Cómo salvar un caldo soso

A veces pasa. Tienes el caldo al fuego, huele de maravilla, pero cuando lo pruebas… nada. Está plano, sin profundidad.

Primera opción: una corteza de parmesano. No un trozo grande, sino esa corteza dura que normalmente tirarías a la basura. Échala al caldo media hora antes de terminar. No se derretirá ni enturbiará el líquido, pero soltará glutamato y un poco de grasa. El sabor se redondeará al instante.

Segunda opción: concentrado de tomate. Sofríe una o dos cucharadas aparte con cebolla hasta que adquiera un tono ladrillo oscuro; sin que llegue a quemarse, pero justo cuando empieza a pegarse al fondo y a cambiar de color. Al sofreír, la humedad se evapora, el sabor se concentra y la caramelización aporta ese aroma inconfundible. Por eso, este tipo de sofrito (muy típico del borsch y otros guisos del este de Europa) funciona mucho mejor que echar simplemente un chorrito de tomate frito.

Tercera opción: para aquellos que no quieren alterar el perfil del plato. Puede que no te interese la grasa extra del parmesano o la acidez de la pasta de tomate; en un caldo de pollo claro y ligero, por ejemplo, estarían fuera de lugar. En estos casos, puedes recurrir al «truco limpio»: glutamato monosódico puro en cristales.
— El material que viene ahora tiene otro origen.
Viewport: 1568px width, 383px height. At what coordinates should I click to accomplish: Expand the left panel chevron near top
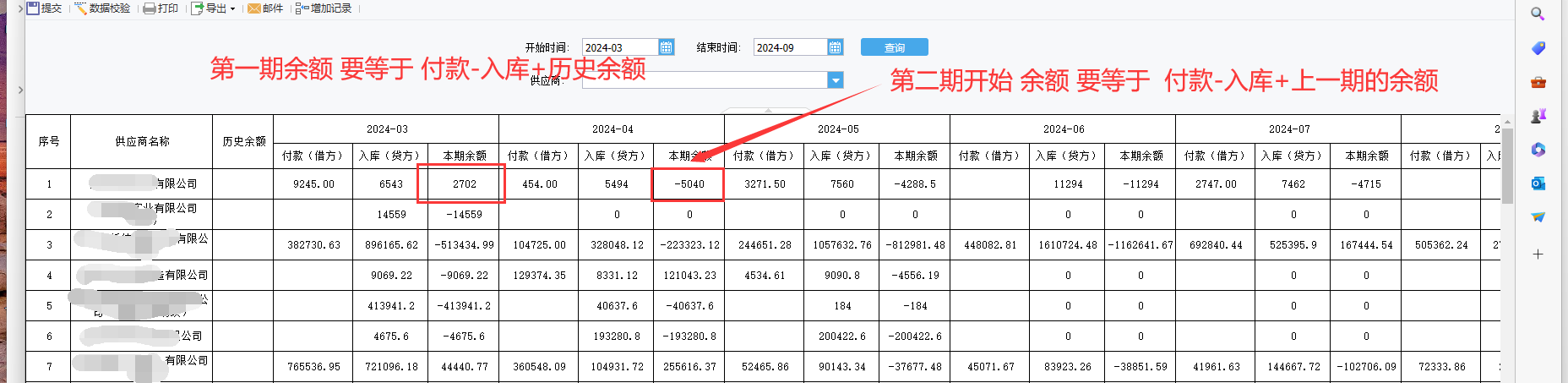[19, 8]
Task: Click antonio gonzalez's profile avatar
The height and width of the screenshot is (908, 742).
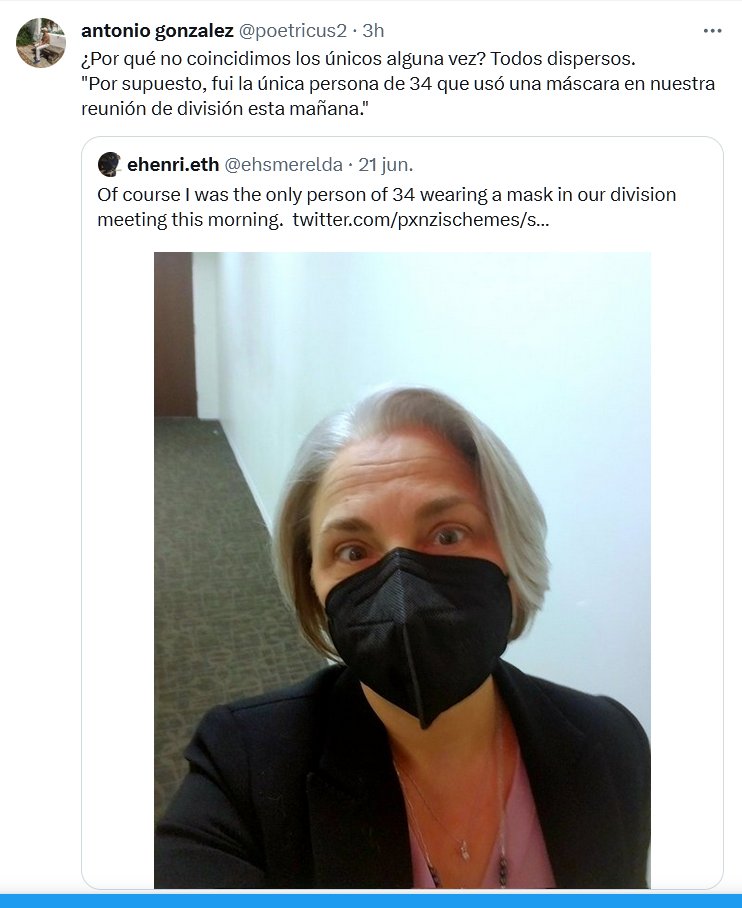Action: (41, 43)
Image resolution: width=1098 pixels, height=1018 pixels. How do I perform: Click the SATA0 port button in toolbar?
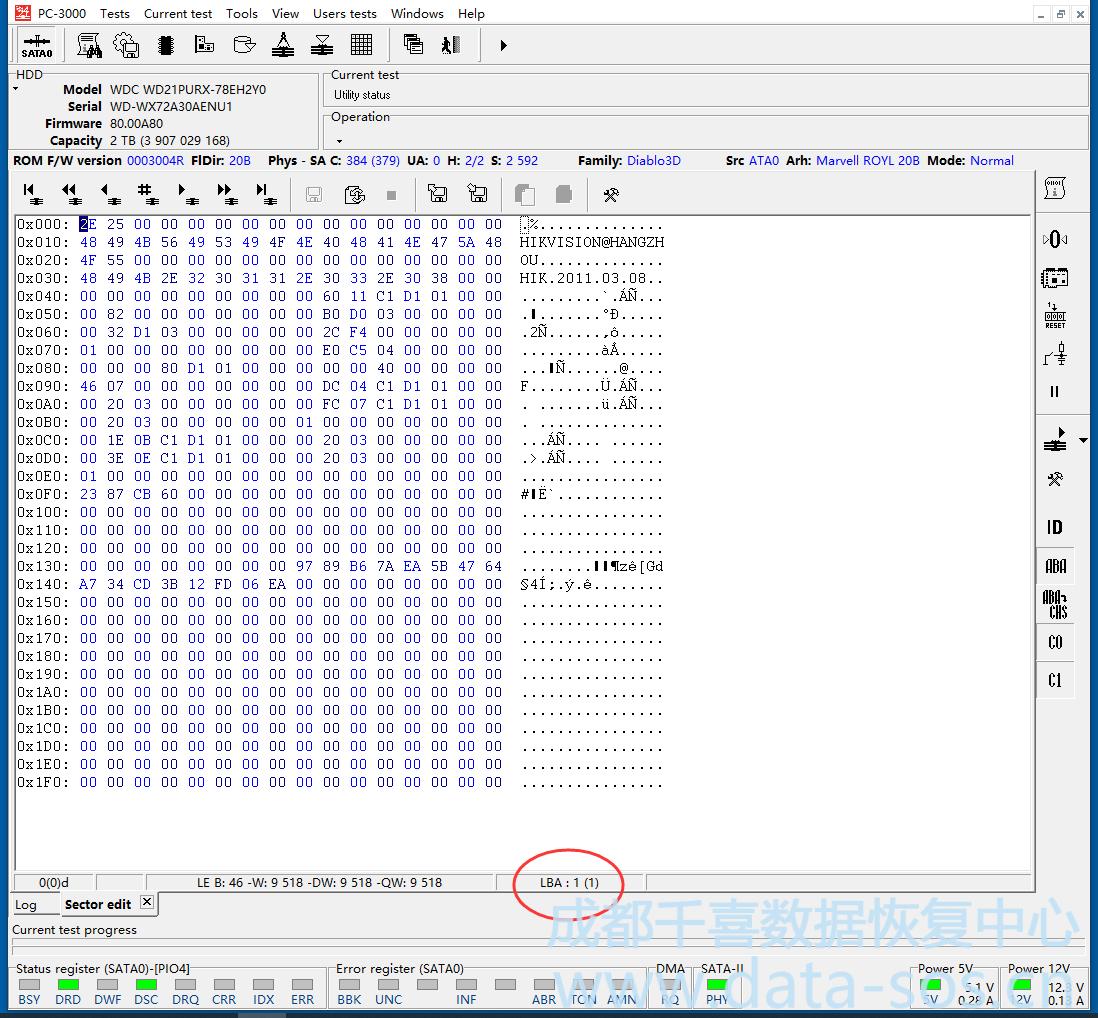(x=37, y=46)
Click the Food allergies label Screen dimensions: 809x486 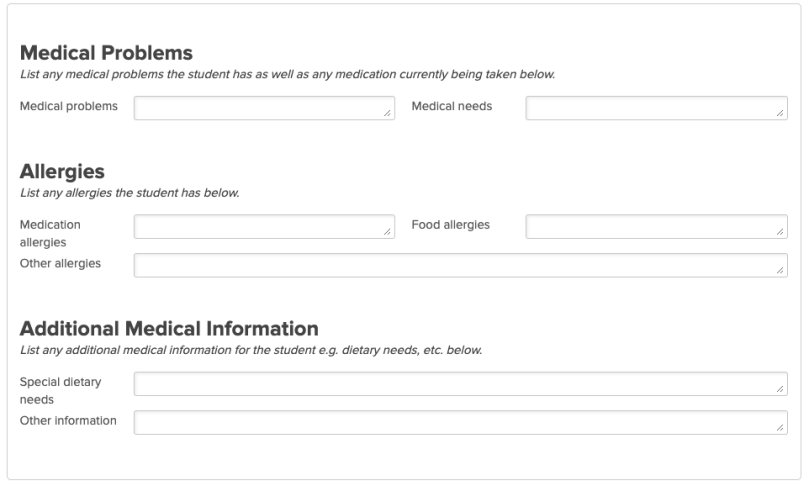[450, 225]
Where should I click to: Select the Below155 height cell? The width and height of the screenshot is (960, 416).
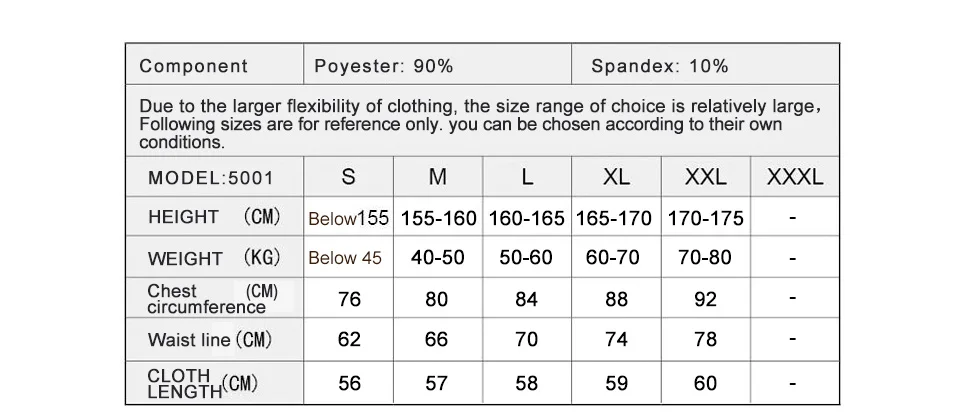[348, 218]
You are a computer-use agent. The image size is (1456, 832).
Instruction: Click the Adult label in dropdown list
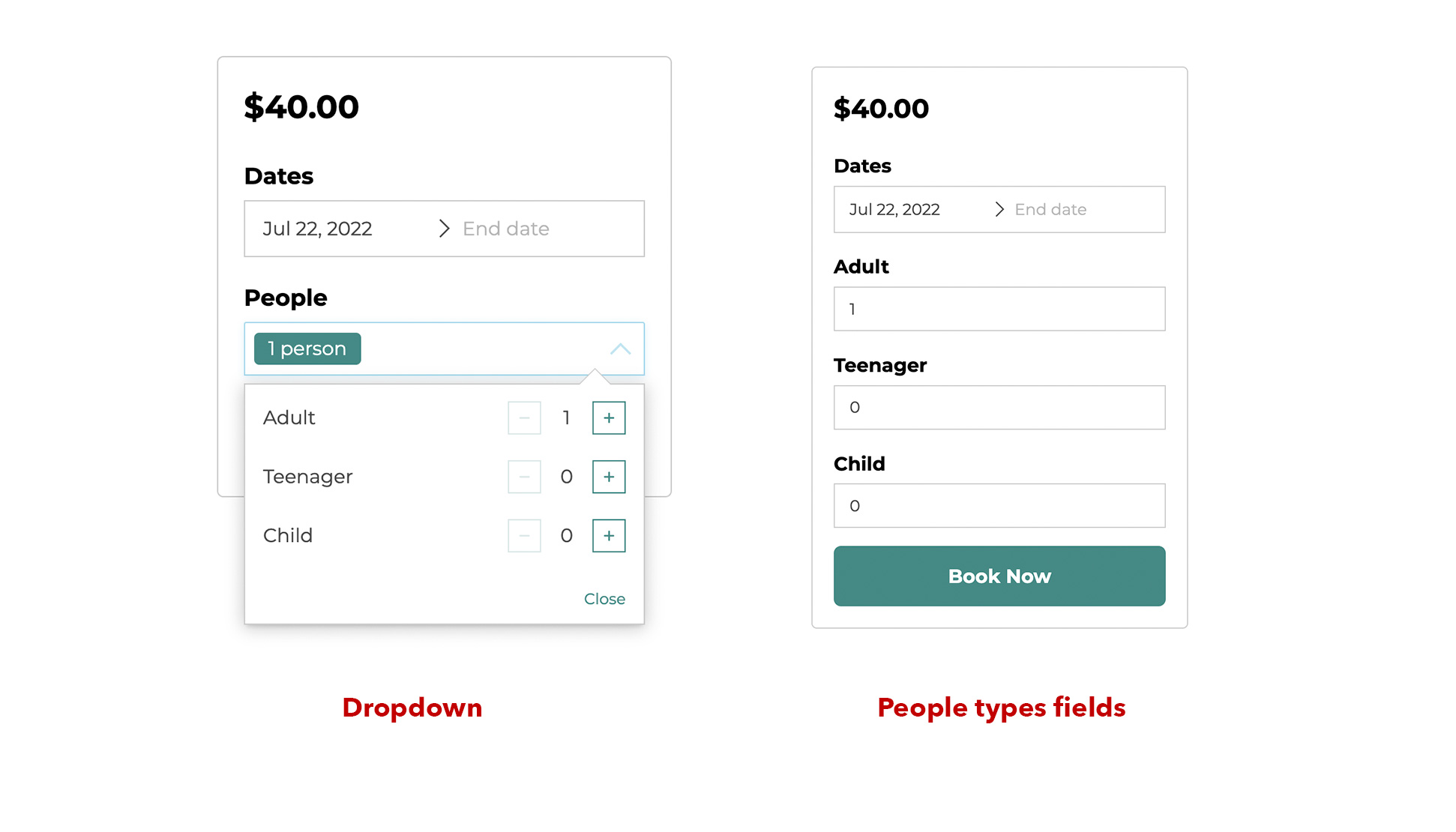(289, 417)
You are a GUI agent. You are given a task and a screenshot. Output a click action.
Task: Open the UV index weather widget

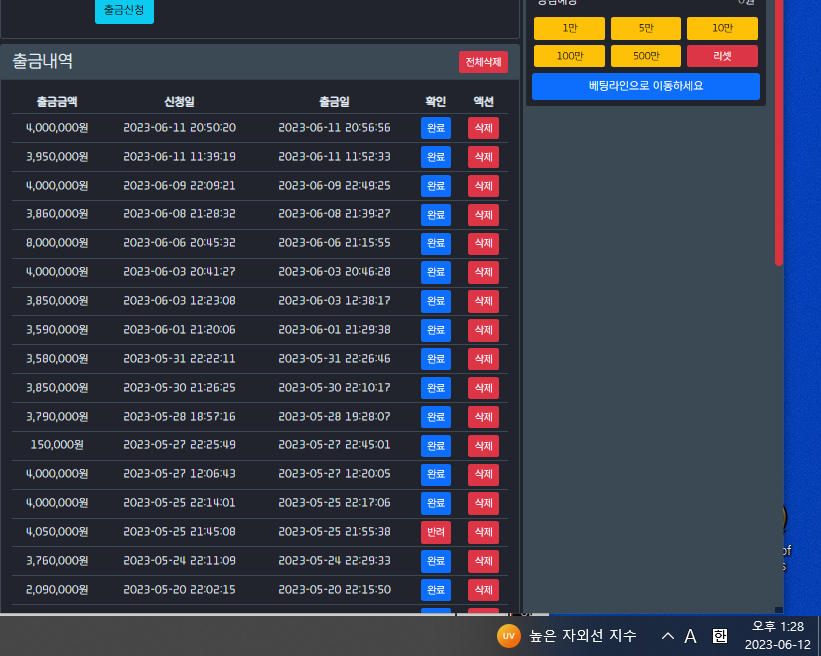coord(566,636)
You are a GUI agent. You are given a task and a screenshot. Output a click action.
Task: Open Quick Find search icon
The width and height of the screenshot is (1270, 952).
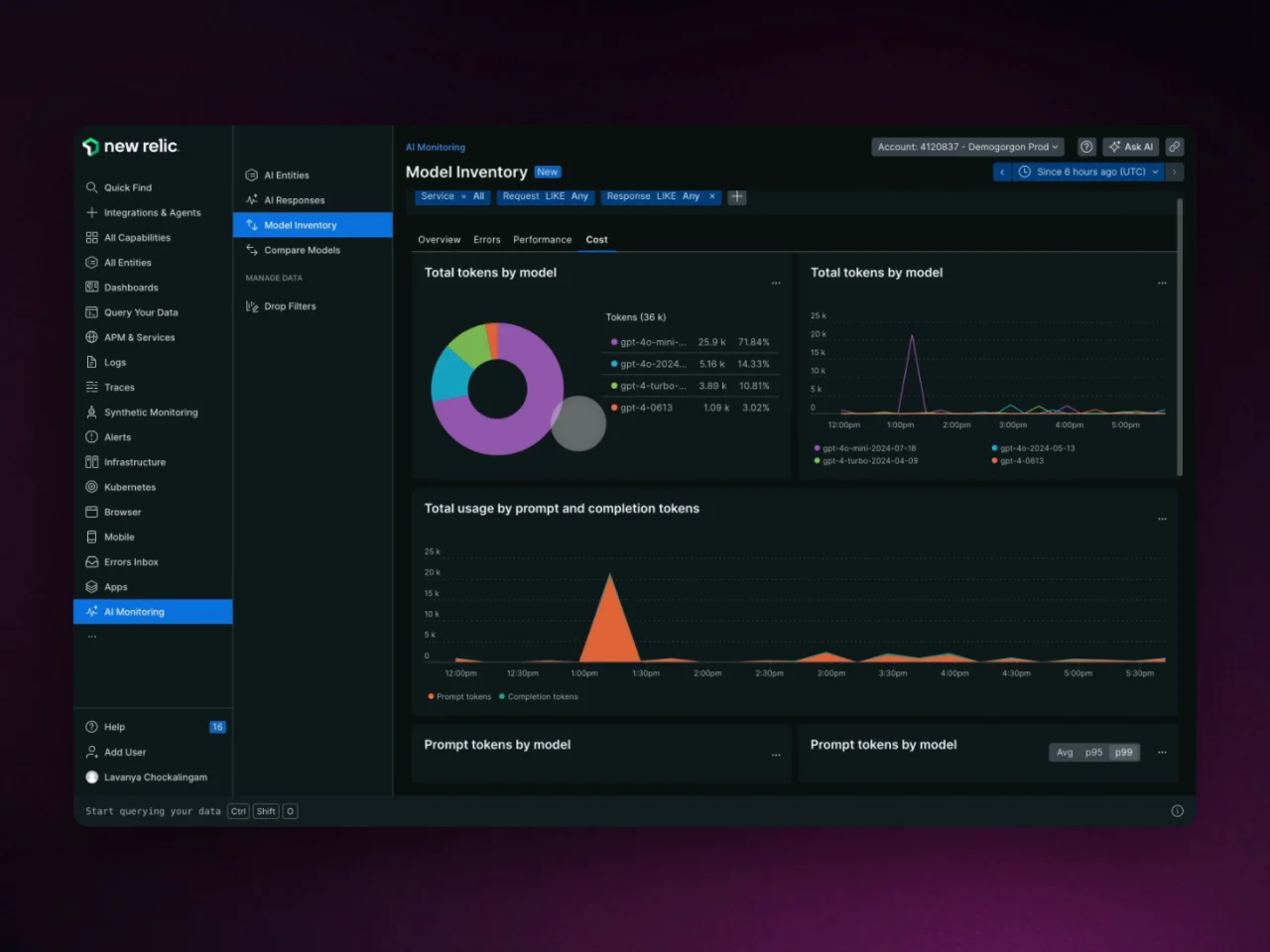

Una pizca en la punta del cuchillo dentro de tu guiso o sopa actúa como un filtro de retoque fotográfico: no tiene sabor ni olor propio, pero hace que todas las demás notas destaquen, como si alguien hubiera subido el brillo. Es la forma ideal de salvar un plato sin convertirlo en otra cosa diferente. La clave es no pasarse: si echas demasiado, notarás una textura pegajosa y jabonosa en la boca. El rango ideal es de tan solo un 0,1 a un 0,3% del peso total del plato.

Elaboración de un caldo en una olla añadiendo tomates frescos, setas y hierbas aromáticas para potenciar el sabor.

Añadir ingredientes concentrados en umami, como pasta de tomate o setas, ayuda a redondear el sabor de tu plato.

A modo de conclusión: por qué deberías tener glutamato en tu despensa

El glutamato monosódico no va a extraer umami de productos que carecen de él. No convertirá unas fresas de invernadero sosas en un bocado aromático, ni disimulará el sabor de un pescado que ya no está fresco. Es un potenciador, no un creador: se limita a sacar a la superficie lo que la naturaleza ya ha puesto ahí.

La sal, la acidez y el umami son las tres herramientas que definen el equilibrio de cualquier plato. La mayoría de nosotros añade umami de forma inconsciente a través de tomates, setas o queso curado. Añadirlo en estado puro no es más que tomar un atajo para conseguir exactamente el mismo resultado.

Tener una bolsita con cortezas de parmesano resecas en la nevera o en el congelador cumple la misma función. Y de momento, nadie ha entrado en pánico por ello.